Extract from the listing each line in which the word "height" appears.

/---

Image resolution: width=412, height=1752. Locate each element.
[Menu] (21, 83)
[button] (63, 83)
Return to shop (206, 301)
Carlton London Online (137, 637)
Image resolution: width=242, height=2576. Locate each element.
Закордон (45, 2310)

\---
/---

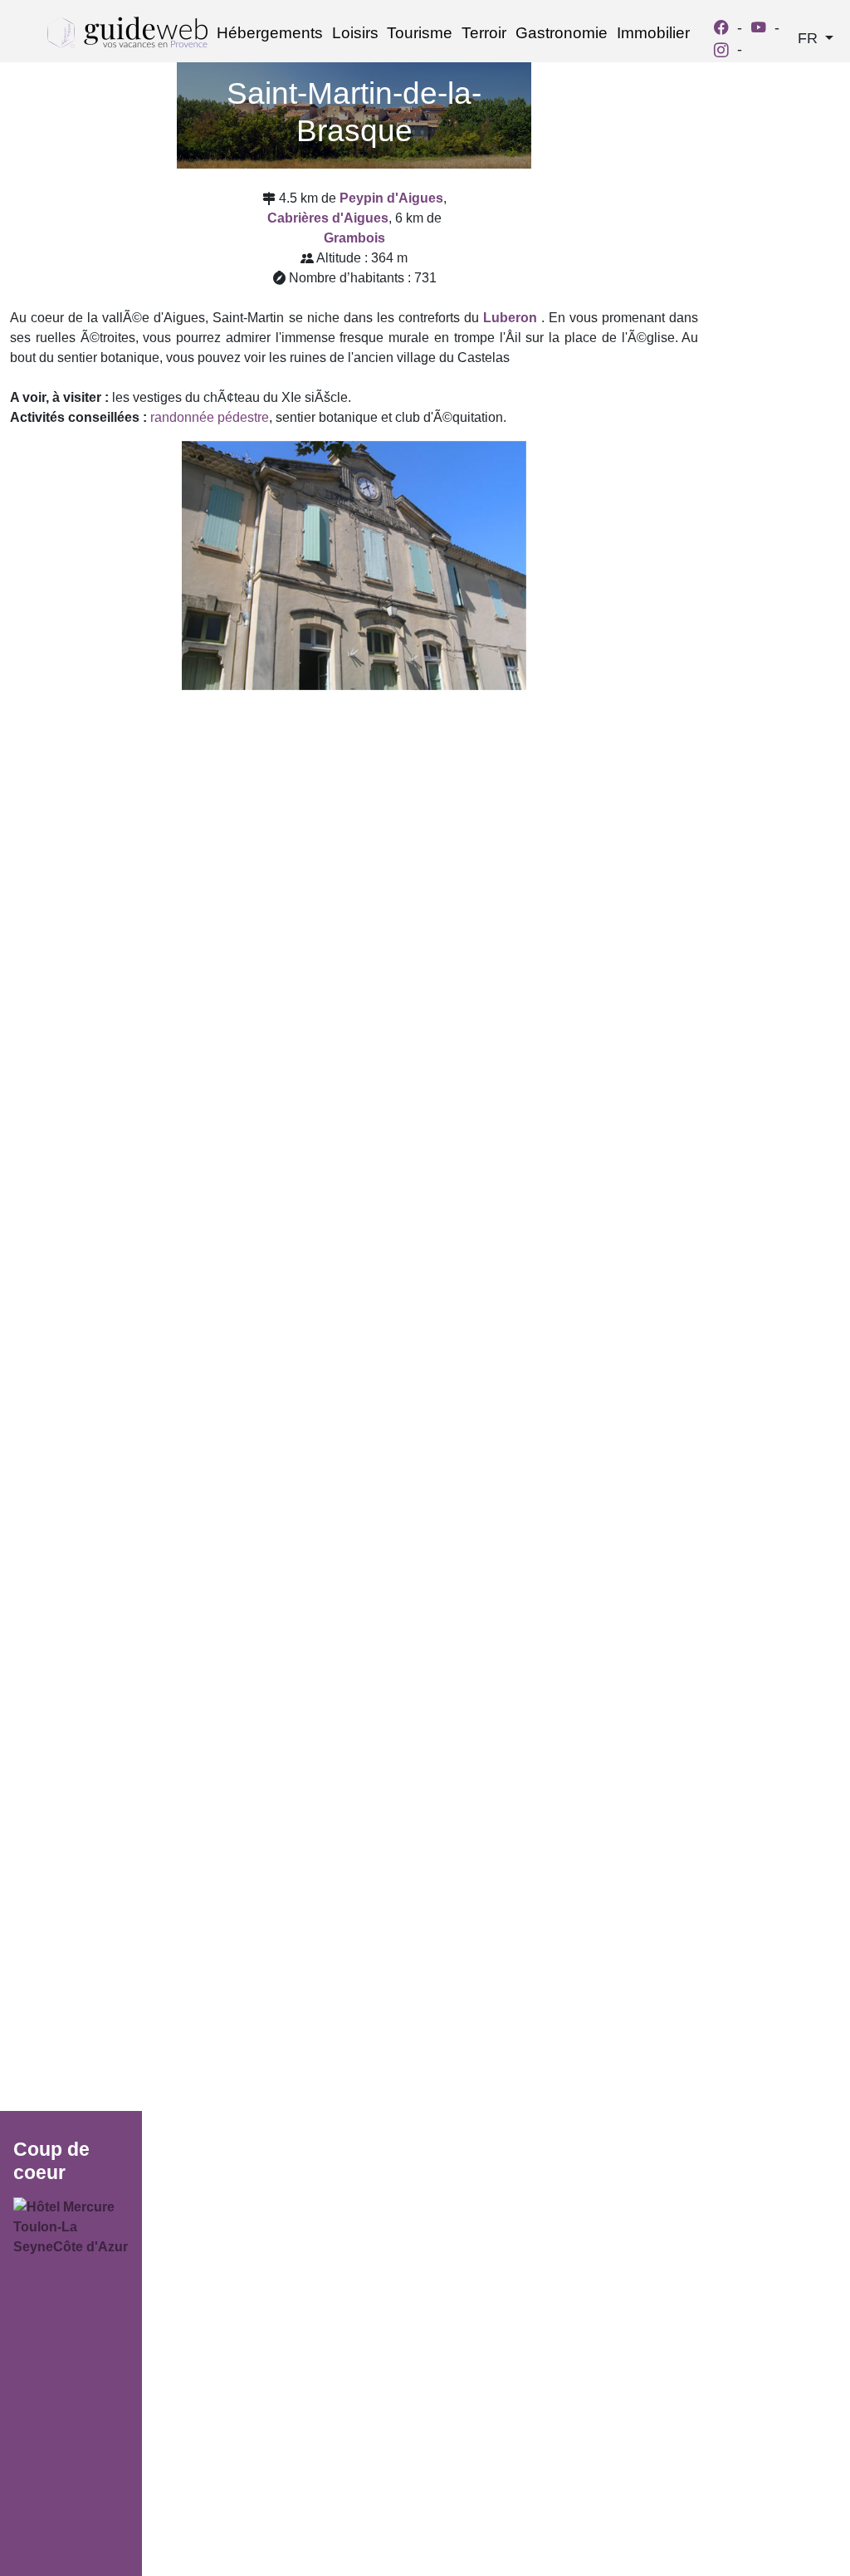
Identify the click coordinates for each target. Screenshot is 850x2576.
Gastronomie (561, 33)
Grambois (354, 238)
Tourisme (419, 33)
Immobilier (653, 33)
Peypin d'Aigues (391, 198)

\---

• Exercise solution
Image resolution: width=412, height=1752. Locate each element.
Image resolution: width=242, height=2576. Locate each element.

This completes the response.